Jackson attended San Francisco State College and Otis Art Institute, Los Angeles in 1967 where she studied drawing with Charles White. From 1968 to 1970 Jackson ran Gallery 32 in Los Angeles. Gallery 32 was inspired by Charles White’s philosophy that art could be an effective vehicle for community activism and social change and showcased art by emerging African American artists. In 1970, the gallery held the Sapphire Show, the first Los Angeles survey of African American women artists.

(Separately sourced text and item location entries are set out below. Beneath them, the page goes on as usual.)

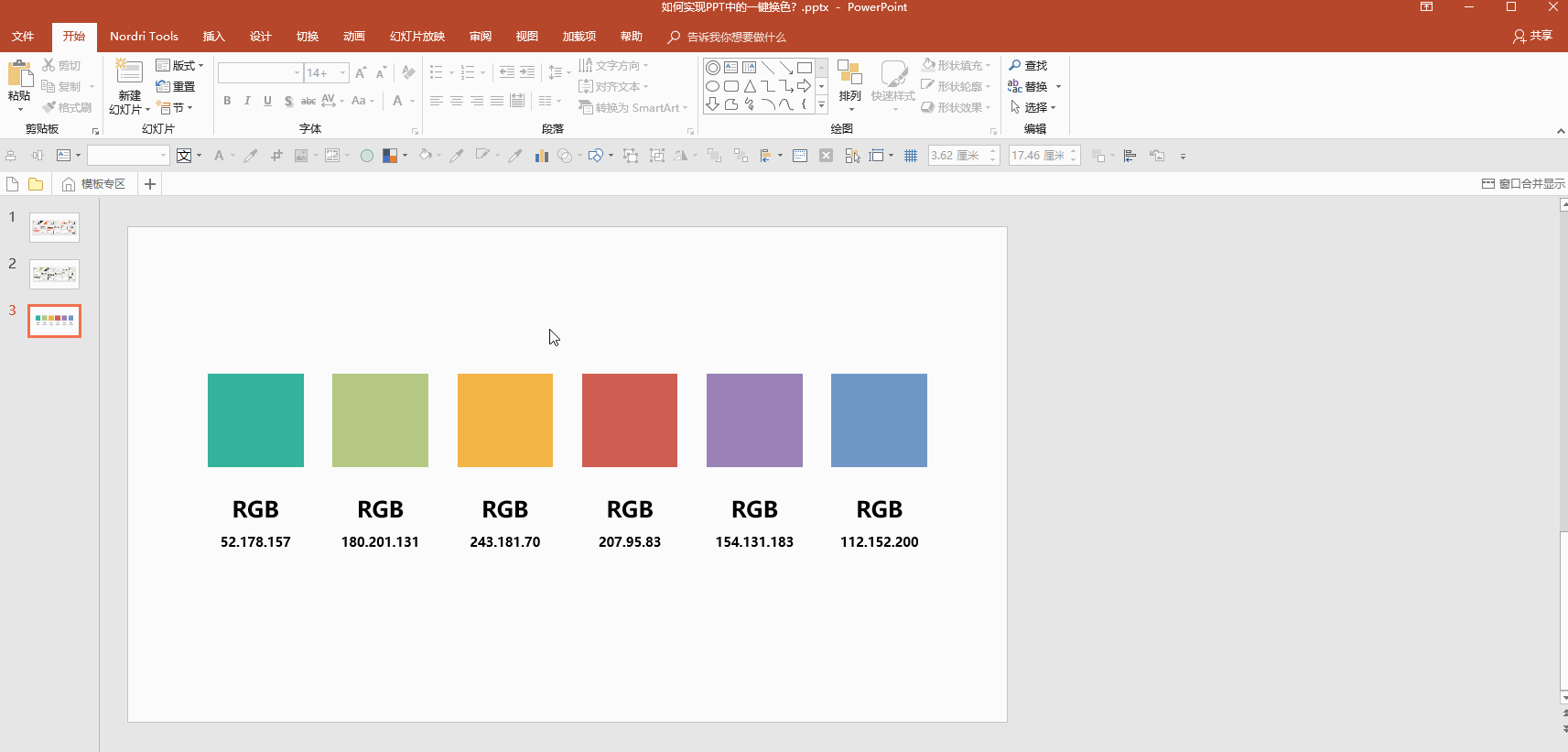Viewport: 1568px width, 752px height.
Task: Open the Animations (动画) ribbon tab
Action: click(x=353, y=37)
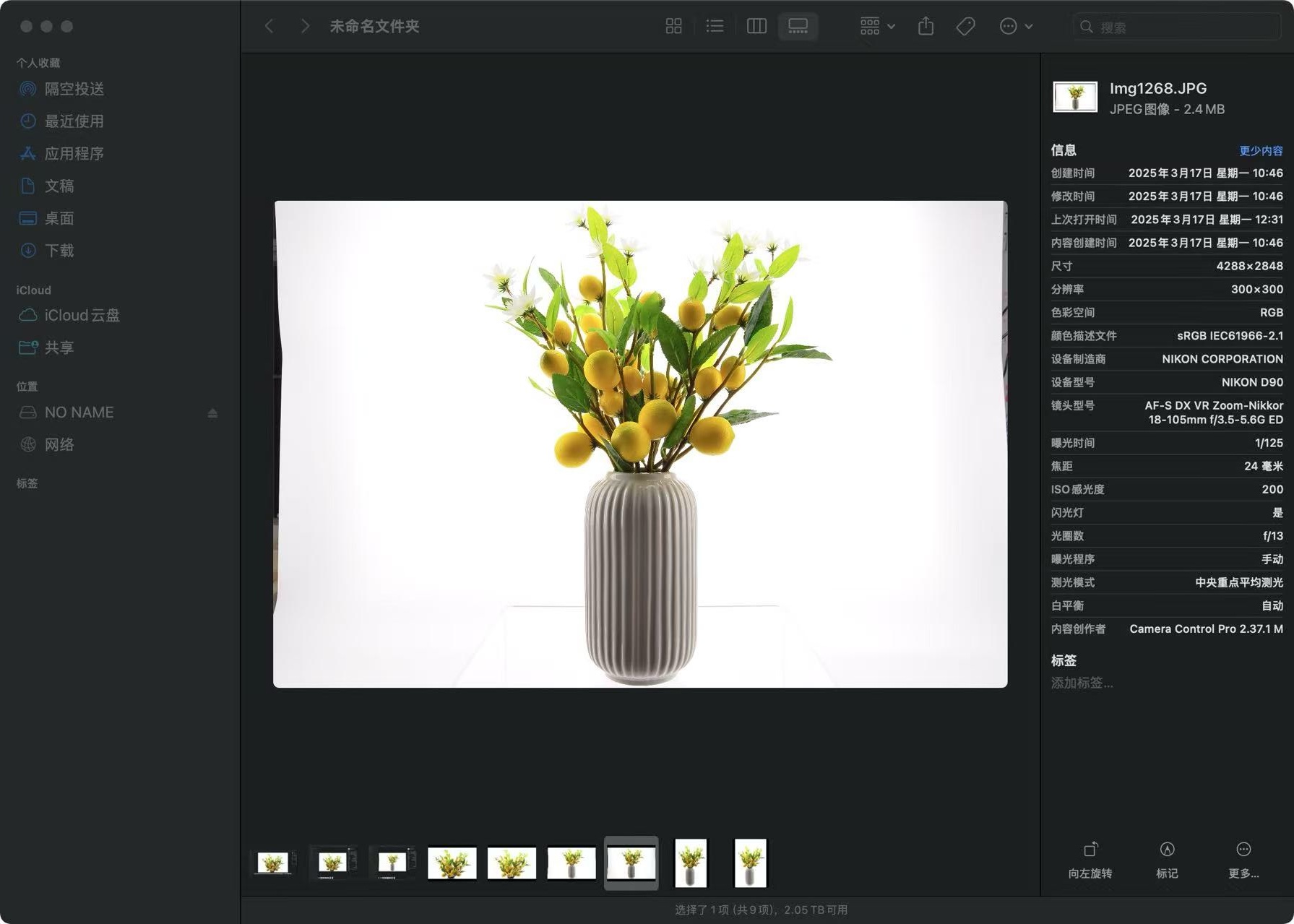The width and height of the screenshot is (1294, 924).
Task: Select the gallery view button
Action: coord(798,27)
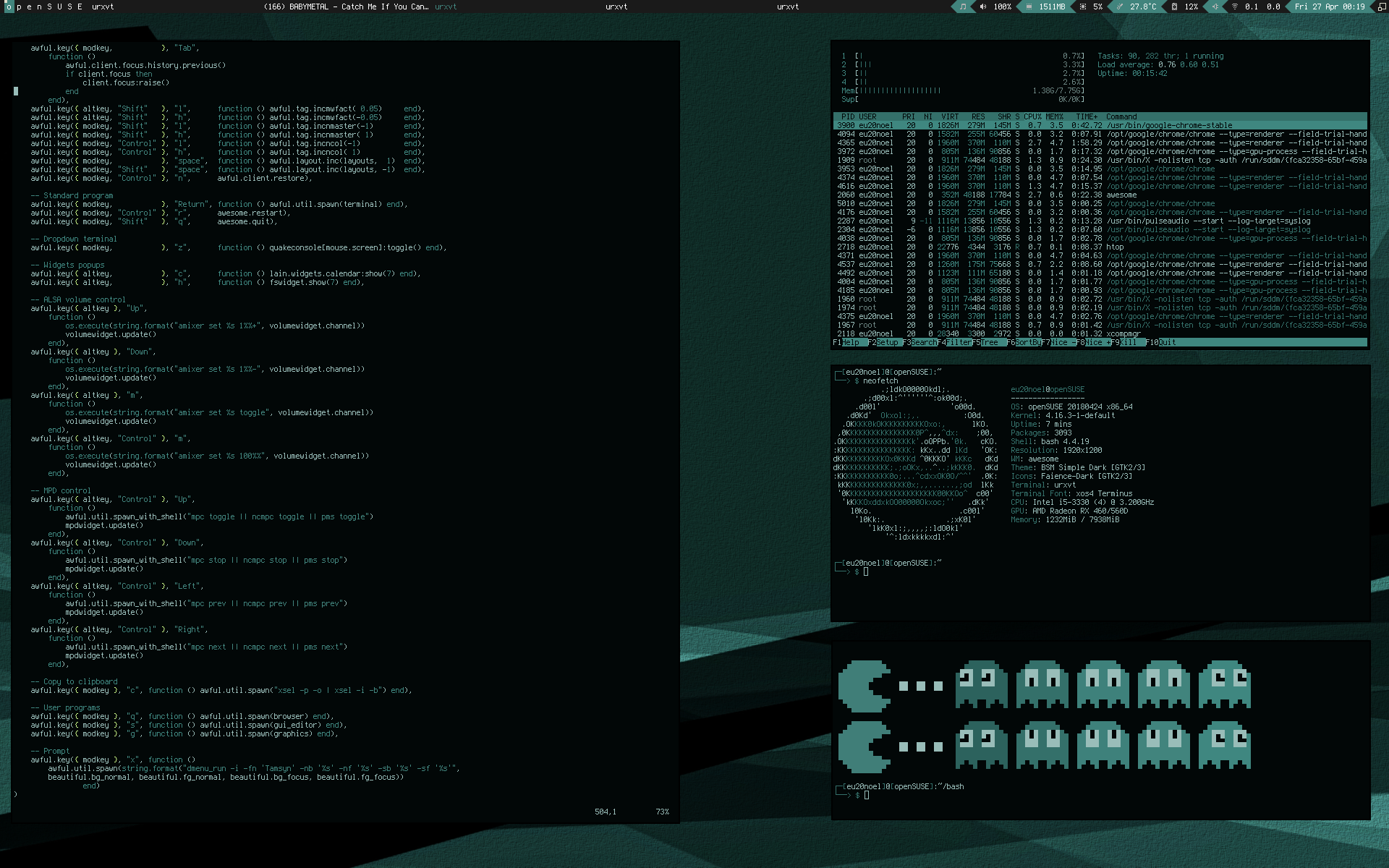Click the volume speaker icon
Screen dimensions: 1389x868
982,7
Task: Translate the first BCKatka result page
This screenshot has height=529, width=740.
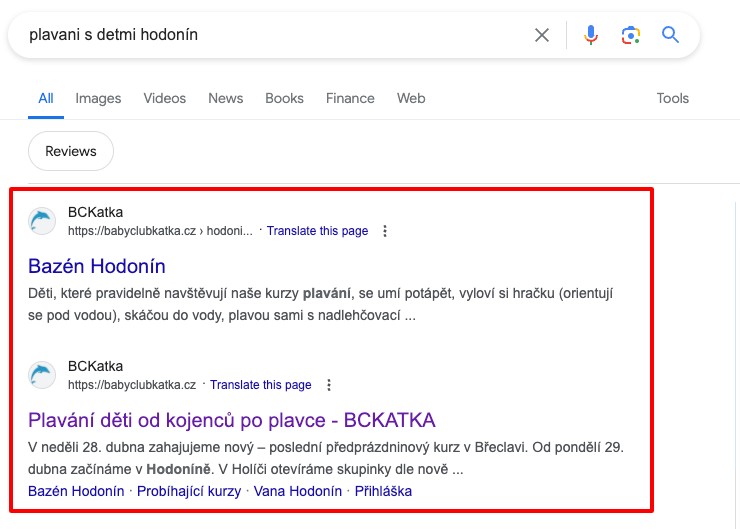Action: 317,231
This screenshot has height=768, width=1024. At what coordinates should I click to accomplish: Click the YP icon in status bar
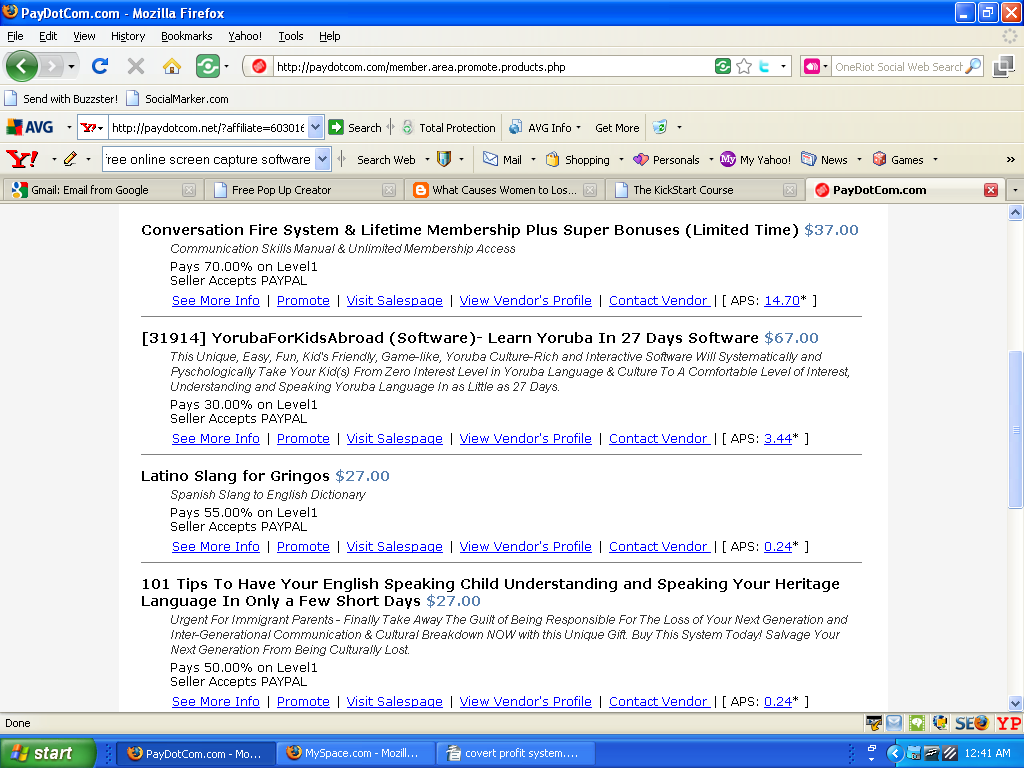tap(1008, 723)
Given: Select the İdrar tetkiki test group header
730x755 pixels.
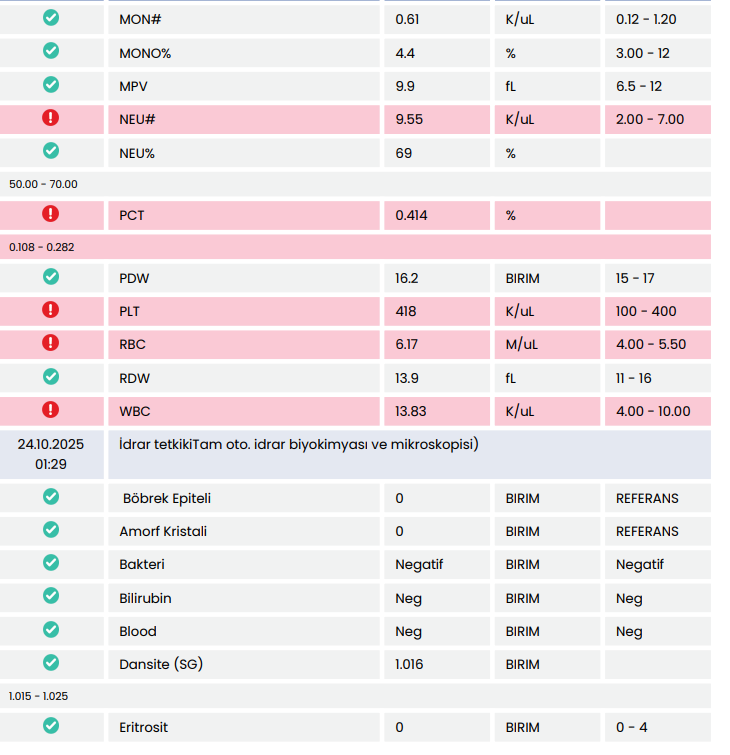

As an educator, Jackson taught classes at the Watts Towers Art Center in Los Angeles from 1967-68. She served as chair of the department of fine and performing arts at the Eliott-Pope Preparatory School, Idyllwild, CA from 1982-1985, was an assistant professor in the department of dramatic arts at St. Mary’s College of Maryland from 1994-1996, and was a professor of art and design at the Savannah College of Art and Design from 1996 until her retirement in 2011.
Jackson has had several solo exhibitions at Ankrum Gallery, Los Angeles, CA in the seventies and exhibited extensively throughout her career in group exhibitions including:
Two Generations of Black Artists, California State University, Los Angeles, CA, 1970
Blacks: USA: 1973; New York Cultural Center, NY, 1973
West Coast 74: The Black Image, 1974
Directions in Afro-American Art, Cornell University, Ithaca, NY
California Black Artists, Studio Museum in Harlem, NY, 1977
Contextures, Just Above Midtown Gallery, NY, 1978
19 Sixties: A Cultural Awakening Re-Evaluated, 1965-1975, California African American Museum, 1989
Now Dig This! Art & Black Los Angeles 1960-1980, Hammer Museum, CA, 2011.